======== Given records ========
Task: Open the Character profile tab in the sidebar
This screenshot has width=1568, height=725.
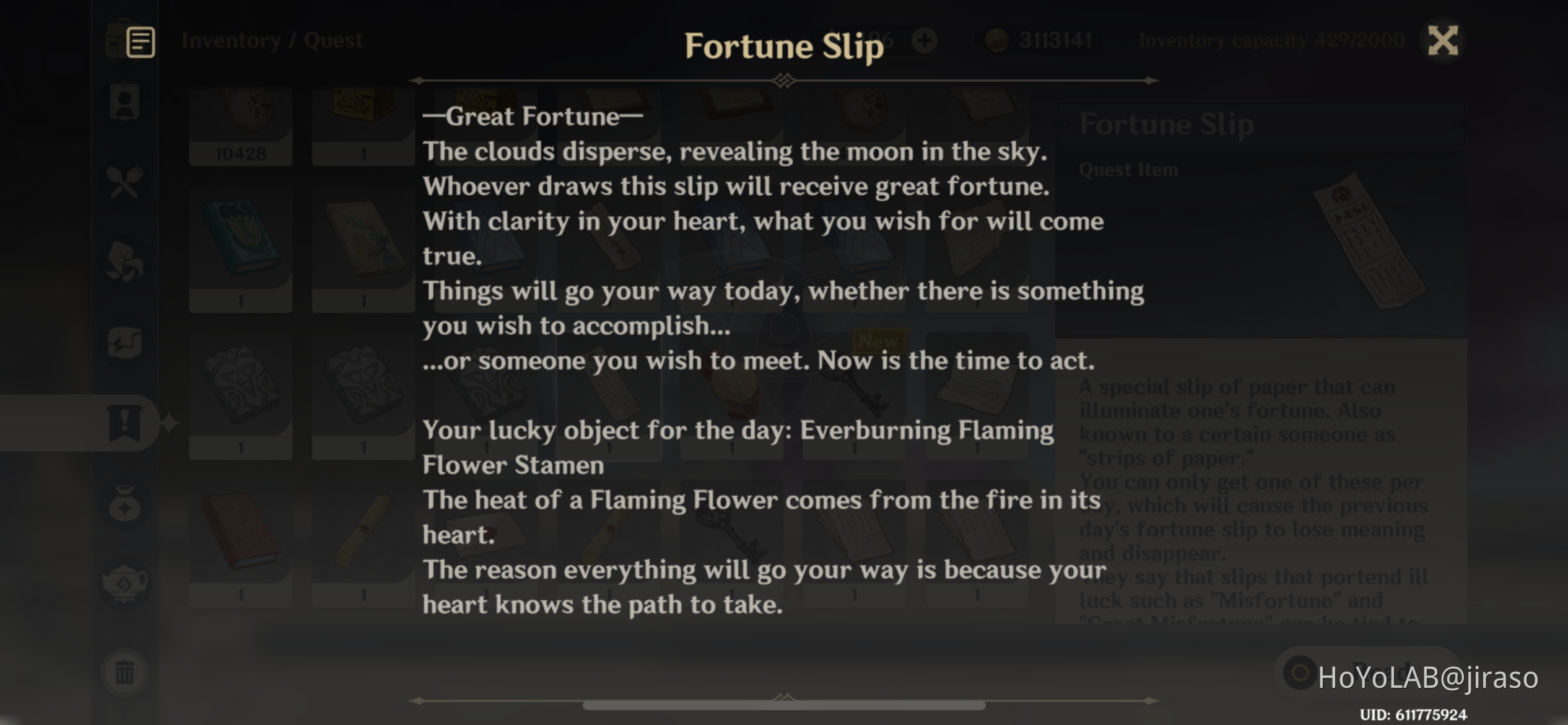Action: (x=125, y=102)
========
======== Given records ========
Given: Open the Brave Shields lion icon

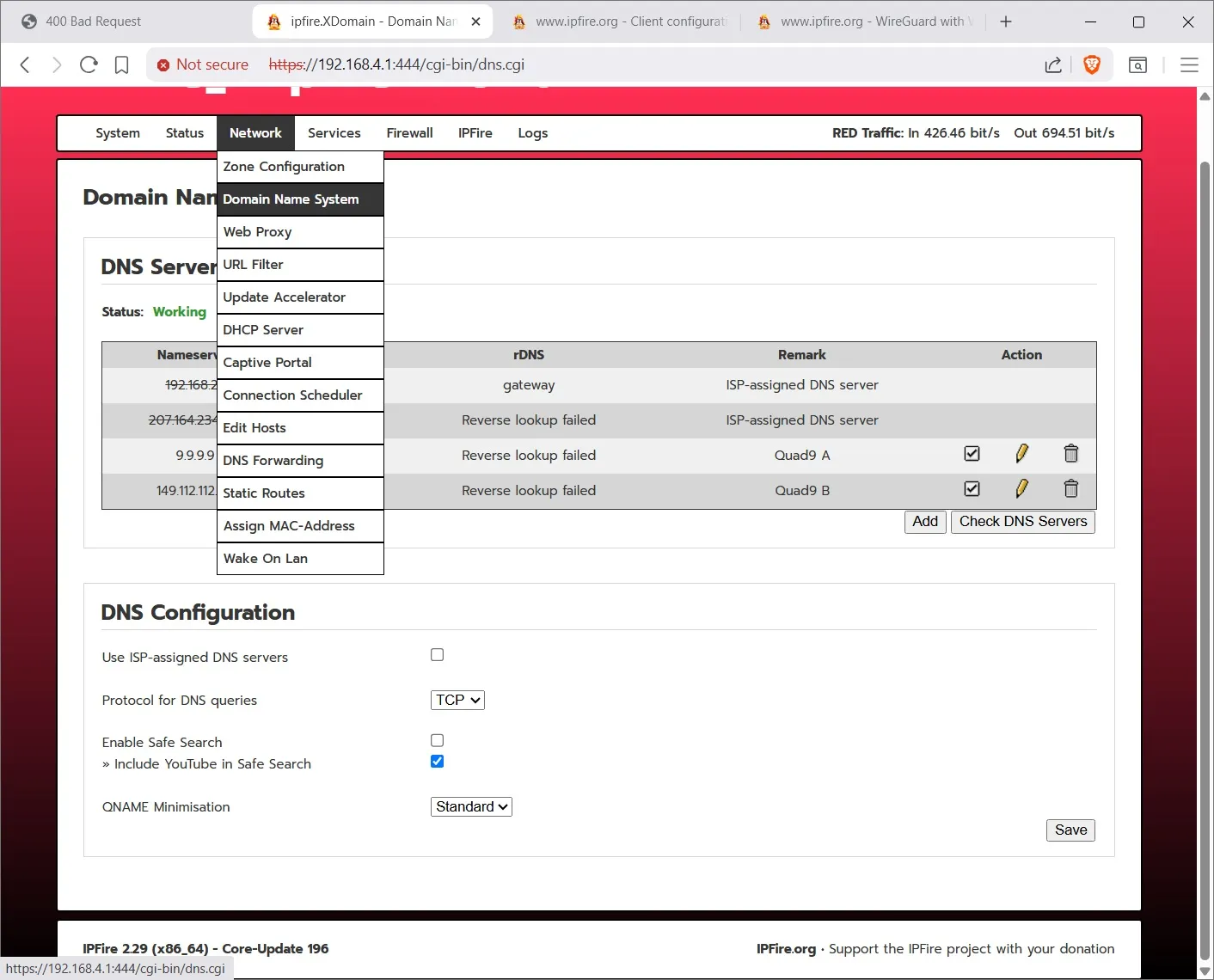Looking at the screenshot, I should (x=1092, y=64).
========
======== Given records ========
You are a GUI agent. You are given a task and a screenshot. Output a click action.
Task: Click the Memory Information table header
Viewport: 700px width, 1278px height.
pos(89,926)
========
:: Instruction ::
Can you reproduce, word for word, the lines from the one containing "Task: Open the" through the one containing "Action: (x=125, y=102)", both included, leaving the pictures out?

:: Output below ::
Task: Open the Character profile tab in the sidebar
This screenshot has width=1568, height=725.
Action: (x=125, y=102)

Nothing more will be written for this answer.